- EXTRAIT DE PAGE -
Il faut noter que les peines encourues sont particulièrement lourdes par rapport aux autres délits. On doit remarquer aussi que Thomas Exupert François De MIREMONT se réserve le droit d’utiliser les instruments de chasse et de braconnier traditionnel. Dans son testament du 4 Janvier 1806 il lègue à son neveu de Belval « tous les filets que j’ai fait et notamment mon drap des morts pour prendre les lapins, ma trainasse de nuit qui n’est pas encore entièrement arrangée et mon filet à prendre les bécasses et tout autre ».

Pour faire appliquer ce règlement, il a deux « Gardes bois chasse et plaine » à Coucy les Eppes, dont les nominations sont dûment enregistrées à la Justice seigneuriale. Et il en a au moins un à Mauregny et un à Montaigu. Dans ces conditions, il est compréhensible que la Justice seigneuriale et le registre du contrôle des actes de notaire enregistrent de nombreux délits commis dans les bois et en particulier des délits de chasse, et y compris d’habitants de Marchais. Il y a encore des procès au début de 1790 à ce sujet : c’est à dire que Monsieur De MIREMONT a défendu son privilège jusqu’au bout !

2) - LE DROIT DE GARENNE

C’est le droit pour les Seigneurs d’ « avoir sur ses domaines des réserves de gibiers, spécialement de lapins ».
Ils avaient le droit de se créer des garennes « fermées » (c’est à dire closes de murs ou entourées d’un fossé plein d’eau) mais ils avaient perdu le droit de créer des garennes « ouvertes » depuis 1614, sauf ceux qui en avaient préalablement le droit.

C’est surtout à Mauregny que se pose le problème des garennes et de la dévastation des récoltes qui en résulte.
En effet le cahier de doléance de ce village indique que les habitants se plaignent depuis 30 ans des dégâts causés à leurs terres, prés, bois et vignes « entre autre il se trouve 11 arpents de vignes qui sont ruinés de façon qu’ils se trouvent actuellement en friche ». Cette réclamation a été reconnue valable par le bureau intermédiaire de l’Assemblée de l’Election de Laon le 2 mai 1788. Mais le 30 octobre 1788, Monsieur LELEU, Subdélégué à Laon, après avoir noté que les habitants de Mauregny vont jusqu’à accuser le Seigneur De MIREMONT de « corrompre les Officiers de la Maîtrise », et qu’il y a eu pendant les 3 dernières années des « visites à l’amiable » sans succès, demande aux habitants d’évaluer avec précision les dégâts. Même rappel à l’ordre le 11 novembre 1788.

Ces conflits sont compréhensibles : le plan cadastral de Mauregny en Haye en 1821 (soit 11 ans après la mort de Thomas Exupert François De MIREMONT), mentionne 7 lieudits « garenne » :
- La garenne Brûlée - La garenne du Faux Puits
- La garenne du Haut Bouin - La garenne du Bois Bruin
- La garenne du Champ des Pauvres
- Les garennes du Bois Fays

Et ce n’est pas tout : en 1803, Monsieur De MIREMONT a vendu 28 hectares de garennes au lieudit « La Demi Lieue », une garenne au lieudit le Mont Héraut, et 7 hectares de garennes dits « garennes du Gros Tate » tenant de toute part aux usages et entourées de fossés. En tout il y a eu une cinquantaine d’hectares de garennes connues dans les différents actes consultés.

- DONNÉES ENREGISTRÉES -

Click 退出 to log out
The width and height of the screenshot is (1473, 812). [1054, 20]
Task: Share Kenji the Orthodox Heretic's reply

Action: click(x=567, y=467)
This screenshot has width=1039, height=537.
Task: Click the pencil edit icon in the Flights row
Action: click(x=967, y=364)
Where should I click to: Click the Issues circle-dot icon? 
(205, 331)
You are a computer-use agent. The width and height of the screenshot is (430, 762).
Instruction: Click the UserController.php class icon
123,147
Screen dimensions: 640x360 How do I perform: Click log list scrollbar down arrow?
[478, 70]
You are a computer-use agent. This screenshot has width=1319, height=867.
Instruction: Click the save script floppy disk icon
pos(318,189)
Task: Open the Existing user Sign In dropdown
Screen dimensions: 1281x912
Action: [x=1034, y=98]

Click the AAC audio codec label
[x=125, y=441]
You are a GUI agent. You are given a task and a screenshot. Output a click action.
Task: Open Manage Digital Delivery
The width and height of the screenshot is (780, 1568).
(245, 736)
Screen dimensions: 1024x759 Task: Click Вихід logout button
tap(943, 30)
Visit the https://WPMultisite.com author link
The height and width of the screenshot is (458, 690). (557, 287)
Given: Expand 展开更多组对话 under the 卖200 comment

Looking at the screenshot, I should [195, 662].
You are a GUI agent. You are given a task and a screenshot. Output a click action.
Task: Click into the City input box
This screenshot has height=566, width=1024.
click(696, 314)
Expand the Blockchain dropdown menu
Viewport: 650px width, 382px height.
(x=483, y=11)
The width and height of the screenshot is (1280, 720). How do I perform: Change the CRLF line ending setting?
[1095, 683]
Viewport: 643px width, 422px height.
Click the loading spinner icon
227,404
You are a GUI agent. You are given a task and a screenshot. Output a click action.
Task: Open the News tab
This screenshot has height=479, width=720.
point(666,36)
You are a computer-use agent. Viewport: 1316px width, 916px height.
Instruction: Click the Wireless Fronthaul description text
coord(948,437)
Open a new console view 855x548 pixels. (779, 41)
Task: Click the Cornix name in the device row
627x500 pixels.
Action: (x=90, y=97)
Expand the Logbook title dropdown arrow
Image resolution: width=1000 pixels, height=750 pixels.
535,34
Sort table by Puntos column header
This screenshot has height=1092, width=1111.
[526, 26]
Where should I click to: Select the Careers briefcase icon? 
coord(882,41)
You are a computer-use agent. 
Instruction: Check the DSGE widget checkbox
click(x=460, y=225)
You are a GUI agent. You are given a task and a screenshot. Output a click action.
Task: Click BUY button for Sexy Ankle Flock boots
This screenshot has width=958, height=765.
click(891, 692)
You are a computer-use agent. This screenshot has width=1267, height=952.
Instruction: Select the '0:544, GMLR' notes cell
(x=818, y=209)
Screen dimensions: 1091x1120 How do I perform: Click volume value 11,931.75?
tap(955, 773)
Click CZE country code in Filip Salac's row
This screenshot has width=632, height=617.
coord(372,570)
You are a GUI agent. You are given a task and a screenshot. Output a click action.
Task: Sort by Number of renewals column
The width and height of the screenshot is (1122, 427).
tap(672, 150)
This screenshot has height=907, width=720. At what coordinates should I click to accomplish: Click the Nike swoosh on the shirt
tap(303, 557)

- VOTRE TRAVAIL -
1/ Actualisez tout le passage de l'extrait sur les droits seigneuriaux allant de « Ils avaient le » jusqu'à « préalablement le droit. », en remplaçant « fossé plein d’eau » par « fossé rempli d’eau ».
2/ D'après l'extrait sur les droits seigneuriaux, que répondre aux questions suivantes ?
(a) Depuis quelle année les seigneurs ont-ils perdu le droit de créer des garennes « ouvertes » ?
(b) Combien d'arpents de vignes sont ruinés au point d'être en friche, selon le cahier de doléance de Mauregny ?
(c) Combien de lieudits « garenne » le plan cadastral de Mauregny en Haye de 1821 mentionne-t-il ?
La liste n'a aucun lien avec l'extrait sur les droits seigneuriaux.

- CORRIGÉ DES EXERCICES -
1/
Ils avaient le droit de se créer des garennes « fermées » (c’est à dire closes de murs ou entourées d’un fossé rempli d’eau) mais ils avaient perdu le droit de créer des garennes « ouvertes » depuis 1614, sauf ceux qui en avaient préalablement le droit.

2/
(a) Depuis 1614.
(b) 11 arpents.
(c) 7 lieudits.